Problem statement: In the passage about the song "Shadow Dancing," why did the Gibb brothers sit down one night to work on music? Answer in one to three sentences.

Document passage:
════════════════════

"Shadow Dancing" is a disco song performed by English singer-songwriter Andy Gibb. The song was released in April 1978 as the lead single from his second studio album of the same name. The song reached number one for seven weeks on the Billboard Hot 100 in 1978.  Albhy Galuten (who also produced this song) arranged the song with Barry Gibb. While Andy Gibb would have three more Top 10 hits in the U.S., this would be his final chart-topping hit in the United States. The song became a platinum record.

Song development
The song was written by Andy and his brothers (Barry, Maurice and Robin Gibb) in Los Angeles, while the trio of brothers were working on the film Sgt. Pepper's Lonely Hearts Club Band.  "And one night," Andy would recall, "while we were relaxing, we sat down and we had to start getting tracks together for the album" (also titled Shadow Dancing, which would eventually hit #7 on the U.S. album charts). "So we literally sat down and in ten minutes, we had a group going, (singing) the chorus part.  As it says underneath the song, we all wrote it, the four of us."

════════════════════

Information supplied:
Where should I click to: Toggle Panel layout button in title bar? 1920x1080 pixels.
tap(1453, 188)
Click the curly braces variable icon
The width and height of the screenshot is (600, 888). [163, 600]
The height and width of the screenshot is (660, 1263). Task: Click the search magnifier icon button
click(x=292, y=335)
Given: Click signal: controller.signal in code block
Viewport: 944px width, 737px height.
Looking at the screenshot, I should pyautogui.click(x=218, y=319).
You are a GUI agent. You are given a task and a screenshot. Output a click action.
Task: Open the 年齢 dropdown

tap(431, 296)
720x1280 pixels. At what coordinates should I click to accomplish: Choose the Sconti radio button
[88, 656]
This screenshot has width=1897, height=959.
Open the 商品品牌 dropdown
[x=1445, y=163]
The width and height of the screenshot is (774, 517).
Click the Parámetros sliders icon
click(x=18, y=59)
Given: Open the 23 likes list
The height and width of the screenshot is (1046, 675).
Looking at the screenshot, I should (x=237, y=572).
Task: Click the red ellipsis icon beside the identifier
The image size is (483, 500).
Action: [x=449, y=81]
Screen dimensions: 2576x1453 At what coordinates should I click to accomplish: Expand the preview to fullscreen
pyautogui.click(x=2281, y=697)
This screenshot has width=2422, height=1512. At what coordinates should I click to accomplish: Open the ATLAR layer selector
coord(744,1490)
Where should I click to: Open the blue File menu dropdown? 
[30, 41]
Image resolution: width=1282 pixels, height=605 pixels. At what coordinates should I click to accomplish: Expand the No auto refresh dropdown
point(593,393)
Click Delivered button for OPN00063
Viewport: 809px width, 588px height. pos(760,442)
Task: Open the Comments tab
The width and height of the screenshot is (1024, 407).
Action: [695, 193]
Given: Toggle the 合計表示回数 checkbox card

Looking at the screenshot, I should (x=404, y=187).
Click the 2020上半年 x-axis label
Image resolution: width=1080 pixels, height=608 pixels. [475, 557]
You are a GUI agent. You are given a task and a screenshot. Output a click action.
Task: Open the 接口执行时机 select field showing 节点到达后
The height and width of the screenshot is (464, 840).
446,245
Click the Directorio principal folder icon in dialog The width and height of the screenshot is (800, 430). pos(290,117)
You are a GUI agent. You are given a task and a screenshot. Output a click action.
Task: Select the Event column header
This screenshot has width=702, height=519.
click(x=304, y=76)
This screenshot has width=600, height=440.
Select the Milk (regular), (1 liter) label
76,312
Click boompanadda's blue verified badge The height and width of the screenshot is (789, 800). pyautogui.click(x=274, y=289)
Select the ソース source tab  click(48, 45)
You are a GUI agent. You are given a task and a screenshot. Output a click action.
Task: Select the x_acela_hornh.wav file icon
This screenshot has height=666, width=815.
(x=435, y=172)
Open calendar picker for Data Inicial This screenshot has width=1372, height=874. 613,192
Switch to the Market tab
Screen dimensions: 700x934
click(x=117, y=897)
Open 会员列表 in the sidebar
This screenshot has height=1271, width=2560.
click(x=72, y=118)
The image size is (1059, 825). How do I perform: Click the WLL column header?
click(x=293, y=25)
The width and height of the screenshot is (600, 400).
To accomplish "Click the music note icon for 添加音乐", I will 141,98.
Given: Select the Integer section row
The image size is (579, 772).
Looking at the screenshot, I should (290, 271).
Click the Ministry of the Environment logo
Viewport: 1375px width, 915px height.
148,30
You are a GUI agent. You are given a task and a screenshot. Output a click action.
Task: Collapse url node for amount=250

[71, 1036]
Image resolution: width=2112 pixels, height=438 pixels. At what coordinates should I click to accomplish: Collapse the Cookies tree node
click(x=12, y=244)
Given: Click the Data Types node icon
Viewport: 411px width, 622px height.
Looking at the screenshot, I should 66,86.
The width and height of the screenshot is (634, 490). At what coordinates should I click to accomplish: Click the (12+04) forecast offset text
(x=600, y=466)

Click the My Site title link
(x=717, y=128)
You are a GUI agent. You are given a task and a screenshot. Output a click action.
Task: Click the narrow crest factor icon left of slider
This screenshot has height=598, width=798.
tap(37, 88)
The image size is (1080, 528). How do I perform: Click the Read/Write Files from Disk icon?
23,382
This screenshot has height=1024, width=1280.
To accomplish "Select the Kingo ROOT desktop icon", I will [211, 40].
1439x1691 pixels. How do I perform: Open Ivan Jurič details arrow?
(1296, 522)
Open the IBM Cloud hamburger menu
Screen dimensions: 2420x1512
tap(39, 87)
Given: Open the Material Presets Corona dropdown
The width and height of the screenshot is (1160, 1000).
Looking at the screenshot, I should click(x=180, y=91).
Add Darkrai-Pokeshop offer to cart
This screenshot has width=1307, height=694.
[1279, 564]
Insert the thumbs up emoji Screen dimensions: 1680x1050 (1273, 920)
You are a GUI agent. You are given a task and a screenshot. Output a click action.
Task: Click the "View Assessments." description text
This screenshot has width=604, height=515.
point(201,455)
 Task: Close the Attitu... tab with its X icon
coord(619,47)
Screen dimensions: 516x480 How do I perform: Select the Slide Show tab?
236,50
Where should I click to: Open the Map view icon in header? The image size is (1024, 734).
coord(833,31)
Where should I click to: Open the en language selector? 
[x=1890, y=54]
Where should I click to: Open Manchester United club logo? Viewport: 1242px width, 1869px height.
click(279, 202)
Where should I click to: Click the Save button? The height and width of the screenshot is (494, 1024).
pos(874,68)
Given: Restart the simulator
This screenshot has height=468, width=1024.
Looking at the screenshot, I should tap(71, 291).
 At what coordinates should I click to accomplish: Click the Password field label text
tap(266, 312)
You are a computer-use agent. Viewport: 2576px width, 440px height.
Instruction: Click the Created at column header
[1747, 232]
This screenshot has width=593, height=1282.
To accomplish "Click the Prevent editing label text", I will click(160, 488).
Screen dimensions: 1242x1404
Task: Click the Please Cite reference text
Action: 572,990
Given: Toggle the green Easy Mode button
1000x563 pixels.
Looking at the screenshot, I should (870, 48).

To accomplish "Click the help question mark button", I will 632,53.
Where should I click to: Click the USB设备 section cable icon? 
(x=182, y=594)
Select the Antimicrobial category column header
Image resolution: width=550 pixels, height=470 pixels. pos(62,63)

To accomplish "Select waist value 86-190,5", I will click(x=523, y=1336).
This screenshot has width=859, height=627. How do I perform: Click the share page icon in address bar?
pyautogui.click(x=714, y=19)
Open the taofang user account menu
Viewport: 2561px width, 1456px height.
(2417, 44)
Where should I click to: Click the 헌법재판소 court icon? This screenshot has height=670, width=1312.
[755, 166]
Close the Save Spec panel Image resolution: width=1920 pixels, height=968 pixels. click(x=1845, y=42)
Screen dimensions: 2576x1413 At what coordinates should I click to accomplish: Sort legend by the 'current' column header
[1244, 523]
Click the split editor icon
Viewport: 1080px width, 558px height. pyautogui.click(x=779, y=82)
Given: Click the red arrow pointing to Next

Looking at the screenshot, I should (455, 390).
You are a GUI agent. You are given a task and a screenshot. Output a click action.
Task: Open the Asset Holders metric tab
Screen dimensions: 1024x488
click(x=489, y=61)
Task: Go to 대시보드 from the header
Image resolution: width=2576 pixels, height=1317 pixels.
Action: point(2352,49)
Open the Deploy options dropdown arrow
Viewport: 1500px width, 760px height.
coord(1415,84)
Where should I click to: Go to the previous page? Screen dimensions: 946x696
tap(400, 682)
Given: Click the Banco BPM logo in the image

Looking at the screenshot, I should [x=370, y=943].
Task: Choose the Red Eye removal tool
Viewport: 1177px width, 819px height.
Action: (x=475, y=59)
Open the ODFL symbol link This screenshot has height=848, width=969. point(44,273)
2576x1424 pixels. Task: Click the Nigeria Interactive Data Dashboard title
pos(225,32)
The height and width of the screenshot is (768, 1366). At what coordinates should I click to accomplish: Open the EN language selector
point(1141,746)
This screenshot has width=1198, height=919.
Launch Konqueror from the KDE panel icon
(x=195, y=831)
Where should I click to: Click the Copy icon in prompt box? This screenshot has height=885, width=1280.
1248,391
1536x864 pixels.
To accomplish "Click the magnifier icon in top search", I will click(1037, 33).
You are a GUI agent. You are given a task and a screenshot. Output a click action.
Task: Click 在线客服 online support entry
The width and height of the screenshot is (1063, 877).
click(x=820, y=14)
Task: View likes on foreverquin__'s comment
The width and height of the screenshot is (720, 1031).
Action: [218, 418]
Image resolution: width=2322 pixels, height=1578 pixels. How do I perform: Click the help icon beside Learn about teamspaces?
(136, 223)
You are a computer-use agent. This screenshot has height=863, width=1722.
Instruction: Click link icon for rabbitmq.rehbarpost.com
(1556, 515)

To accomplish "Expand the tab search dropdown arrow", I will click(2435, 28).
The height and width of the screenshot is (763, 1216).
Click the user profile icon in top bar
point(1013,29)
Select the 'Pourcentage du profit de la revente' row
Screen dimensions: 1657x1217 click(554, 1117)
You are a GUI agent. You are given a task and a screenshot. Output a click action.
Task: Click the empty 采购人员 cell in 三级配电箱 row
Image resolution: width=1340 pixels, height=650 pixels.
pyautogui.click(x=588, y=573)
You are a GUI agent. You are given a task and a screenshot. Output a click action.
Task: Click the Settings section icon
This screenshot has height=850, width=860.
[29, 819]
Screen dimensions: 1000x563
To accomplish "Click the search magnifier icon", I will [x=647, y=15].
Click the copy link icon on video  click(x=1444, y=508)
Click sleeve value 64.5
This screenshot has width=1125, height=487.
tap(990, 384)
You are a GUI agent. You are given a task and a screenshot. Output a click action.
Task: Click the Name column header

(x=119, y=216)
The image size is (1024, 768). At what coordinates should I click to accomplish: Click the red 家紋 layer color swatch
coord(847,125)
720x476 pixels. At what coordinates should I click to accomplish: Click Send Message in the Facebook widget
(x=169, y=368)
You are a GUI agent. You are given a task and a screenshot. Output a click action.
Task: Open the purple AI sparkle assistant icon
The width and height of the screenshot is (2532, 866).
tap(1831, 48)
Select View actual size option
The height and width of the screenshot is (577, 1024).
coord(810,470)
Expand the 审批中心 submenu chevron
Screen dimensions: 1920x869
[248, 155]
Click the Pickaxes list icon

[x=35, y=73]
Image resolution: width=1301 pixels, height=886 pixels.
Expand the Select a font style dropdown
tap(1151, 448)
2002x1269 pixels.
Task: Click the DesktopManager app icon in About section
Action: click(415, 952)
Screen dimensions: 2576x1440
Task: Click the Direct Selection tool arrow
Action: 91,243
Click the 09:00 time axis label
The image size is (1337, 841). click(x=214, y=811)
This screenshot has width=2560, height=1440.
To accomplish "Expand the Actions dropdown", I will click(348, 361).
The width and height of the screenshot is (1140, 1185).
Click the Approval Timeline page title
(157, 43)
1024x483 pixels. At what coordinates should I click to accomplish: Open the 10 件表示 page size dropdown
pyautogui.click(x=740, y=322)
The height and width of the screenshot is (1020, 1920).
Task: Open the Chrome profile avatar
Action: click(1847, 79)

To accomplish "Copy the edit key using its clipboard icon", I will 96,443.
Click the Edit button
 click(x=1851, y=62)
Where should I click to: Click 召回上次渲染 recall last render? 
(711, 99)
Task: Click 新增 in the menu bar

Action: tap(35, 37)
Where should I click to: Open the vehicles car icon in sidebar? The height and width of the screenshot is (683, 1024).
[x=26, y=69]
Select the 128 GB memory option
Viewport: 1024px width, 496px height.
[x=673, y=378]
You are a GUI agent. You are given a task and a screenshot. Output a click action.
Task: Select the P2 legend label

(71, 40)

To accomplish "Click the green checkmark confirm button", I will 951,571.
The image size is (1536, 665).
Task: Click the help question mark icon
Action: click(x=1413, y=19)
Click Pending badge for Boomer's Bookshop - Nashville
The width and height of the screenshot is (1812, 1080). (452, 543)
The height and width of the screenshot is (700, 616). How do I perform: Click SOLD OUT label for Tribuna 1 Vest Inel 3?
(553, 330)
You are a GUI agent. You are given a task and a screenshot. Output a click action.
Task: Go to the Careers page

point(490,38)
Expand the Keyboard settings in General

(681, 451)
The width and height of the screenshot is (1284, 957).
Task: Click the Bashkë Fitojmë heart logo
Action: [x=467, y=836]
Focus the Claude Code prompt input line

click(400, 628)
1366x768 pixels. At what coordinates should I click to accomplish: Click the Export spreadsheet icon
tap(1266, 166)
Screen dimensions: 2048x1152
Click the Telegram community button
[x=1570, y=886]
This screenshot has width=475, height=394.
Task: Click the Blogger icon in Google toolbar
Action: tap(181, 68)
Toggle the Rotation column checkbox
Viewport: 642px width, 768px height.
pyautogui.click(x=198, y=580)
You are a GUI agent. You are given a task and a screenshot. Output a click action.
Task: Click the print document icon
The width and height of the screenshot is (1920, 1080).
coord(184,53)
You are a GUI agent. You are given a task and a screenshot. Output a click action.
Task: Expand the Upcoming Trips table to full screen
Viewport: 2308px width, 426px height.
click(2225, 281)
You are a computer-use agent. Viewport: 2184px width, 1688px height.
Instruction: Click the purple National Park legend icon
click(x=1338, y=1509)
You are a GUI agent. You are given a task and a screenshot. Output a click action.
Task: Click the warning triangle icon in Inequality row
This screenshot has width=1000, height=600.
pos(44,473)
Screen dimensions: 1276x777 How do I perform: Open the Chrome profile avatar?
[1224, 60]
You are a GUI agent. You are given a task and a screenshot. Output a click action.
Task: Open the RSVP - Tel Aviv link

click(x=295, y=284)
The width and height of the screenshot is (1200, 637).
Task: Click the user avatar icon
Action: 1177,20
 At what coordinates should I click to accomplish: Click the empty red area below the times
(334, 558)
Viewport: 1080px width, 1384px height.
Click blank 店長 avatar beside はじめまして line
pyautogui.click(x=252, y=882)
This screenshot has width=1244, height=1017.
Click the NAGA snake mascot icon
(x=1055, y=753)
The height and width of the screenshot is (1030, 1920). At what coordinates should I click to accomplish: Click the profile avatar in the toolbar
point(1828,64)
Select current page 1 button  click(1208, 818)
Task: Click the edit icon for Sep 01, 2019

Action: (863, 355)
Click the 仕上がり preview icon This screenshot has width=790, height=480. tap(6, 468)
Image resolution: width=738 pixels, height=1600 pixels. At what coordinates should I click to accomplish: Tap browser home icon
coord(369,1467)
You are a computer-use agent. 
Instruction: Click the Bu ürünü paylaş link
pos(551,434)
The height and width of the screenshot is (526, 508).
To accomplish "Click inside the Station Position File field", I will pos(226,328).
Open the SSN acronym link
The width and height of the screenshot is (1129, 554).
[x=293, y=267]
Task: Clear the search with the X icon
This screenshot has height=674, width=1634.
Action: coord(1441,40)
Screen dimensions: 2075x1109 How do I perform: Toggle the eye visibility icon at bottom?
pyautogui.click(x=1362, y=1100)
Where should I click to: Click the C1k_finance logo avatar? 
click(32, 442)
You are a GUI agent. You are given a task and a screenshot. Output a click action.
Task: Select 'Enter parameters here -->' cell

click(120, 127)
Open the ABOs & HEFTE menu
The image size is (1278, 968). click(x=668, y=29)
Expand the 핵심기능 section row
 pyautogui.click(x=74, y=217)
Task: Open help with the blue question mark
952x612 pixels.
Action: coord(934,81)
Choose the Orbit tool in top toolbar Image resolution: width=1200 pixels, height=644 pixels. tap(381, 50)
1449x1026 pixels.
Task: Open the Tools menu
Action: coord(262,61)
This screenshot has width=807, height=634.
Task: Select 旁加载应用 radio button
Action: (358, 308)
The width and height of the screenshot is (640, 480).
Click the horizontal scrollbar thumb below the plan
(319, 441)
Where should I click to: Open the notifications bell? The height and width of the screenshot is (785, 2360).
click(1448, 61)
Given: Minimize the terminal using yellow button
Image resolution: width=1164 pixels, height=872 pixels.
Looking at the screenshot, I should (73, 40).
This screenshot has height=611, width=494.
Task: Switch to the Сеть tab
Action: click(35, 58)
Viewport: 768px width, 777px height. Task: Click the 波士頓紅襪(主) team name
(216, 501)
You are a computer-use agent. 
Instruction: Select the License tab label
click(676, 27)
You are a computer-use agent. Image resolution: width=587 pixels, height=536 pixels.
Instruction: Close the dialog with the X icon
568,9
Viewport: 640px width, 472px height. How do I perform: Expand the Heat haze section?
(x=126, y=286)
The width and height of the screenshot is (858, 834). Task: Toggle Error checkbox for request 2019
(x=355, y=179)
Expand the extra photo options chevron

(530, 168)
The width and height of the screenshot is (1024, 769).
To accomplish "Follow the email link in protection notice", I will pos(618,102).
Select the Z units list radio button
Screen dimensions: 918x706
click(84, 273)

════════════════════

Output for this task: Andy Gibb recalls that they needed to start getting tracks together for his album, which was also titled Shadow Dancing. They sat down while relaxing and had the chorus of the song within ten minutes.